The Workers’ Compensation Judge initially made indemnity awards, but the Workers’ Compensation Board rescinded the decision for further proceedings to apportion the claim between the present injury and past injuries. Federal Insurance Co. contended that the Board lacked jurisdiction over the claim and the petition for review was granted.

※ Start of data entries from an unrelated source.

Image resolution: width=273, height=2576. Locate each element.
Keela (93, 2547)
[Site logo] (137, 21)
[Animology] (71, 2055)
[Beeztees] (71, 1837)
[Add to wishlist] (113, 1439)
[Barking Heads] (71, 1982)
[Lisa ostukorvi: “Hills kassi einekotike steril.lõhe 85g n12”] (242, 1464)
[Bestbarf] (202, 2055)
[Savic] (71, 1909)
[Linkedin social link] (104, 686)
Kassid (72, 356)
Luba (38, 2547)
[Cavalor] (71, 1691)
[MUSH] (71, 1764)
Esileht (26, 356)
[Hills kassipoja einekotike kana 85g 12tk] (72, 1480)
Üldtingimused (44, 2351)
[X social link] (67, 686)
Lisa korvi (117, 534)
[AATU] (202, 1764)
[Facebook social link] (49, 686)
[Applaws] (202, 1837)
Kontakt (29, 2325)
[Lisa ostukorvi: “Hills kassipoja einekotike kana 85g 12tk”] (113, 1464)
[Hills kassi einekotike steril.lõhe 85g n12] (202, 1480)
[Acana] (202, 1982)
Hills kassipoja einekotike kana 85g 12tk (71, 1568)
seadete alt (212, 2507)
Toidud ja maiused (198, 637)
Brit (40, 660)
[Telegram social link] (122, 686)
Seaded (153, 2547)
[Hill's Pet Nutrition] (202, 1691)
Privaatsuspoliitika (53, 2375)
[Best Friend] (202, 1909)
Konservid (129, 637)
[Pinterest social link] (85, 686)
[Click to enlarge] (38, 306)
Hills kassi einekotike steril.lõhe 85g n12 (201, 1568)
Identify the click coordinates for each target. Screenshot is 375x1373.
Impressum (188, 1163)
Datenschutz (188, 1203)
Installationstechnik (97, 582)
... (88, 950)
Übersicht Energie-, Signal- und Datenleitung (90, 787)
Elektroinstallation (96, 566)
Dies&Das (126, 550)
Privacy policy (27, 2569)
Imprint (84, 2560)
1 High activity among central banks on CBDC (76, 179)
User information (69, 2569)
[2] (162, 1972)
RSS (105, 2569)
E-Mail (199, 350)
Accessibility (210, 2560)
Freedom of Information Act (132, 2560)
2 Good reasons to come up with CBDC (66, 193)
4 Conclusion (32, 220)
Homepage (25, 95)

After engaging in a lengthy choice-of-law analysis, the Court of Appeal rejected Johnson’s argument that because her alleged injuries were cumulative, the single game she played in California was sufficient for jurisdiction. The court wrote that “[a] single basketball game played by a professional player does not create a legitimate interest in injuries that cannot be traced factually to one game.  The effect of the California game on the injury is at best de minimis.” The court also cited the facts that Johnson’s employment contract was made in either Connecticut or New Jersey and that Johnson’s injury had been, in part, compensated by the Connecticut workers’ compensation system.  As such, the court concluded that because California did not have a sufficient relationship to her injuries to make the application of California’s workers’ compensation law “reasonable,” the claim was dismissed.

As California’s battle against out-of-state athlete’s claims continues to wage on, California defense practitioners would do well to keep both AB 1309 and this decision in mind when confronted with a claim made by an athlete with little or no connection to the state of California.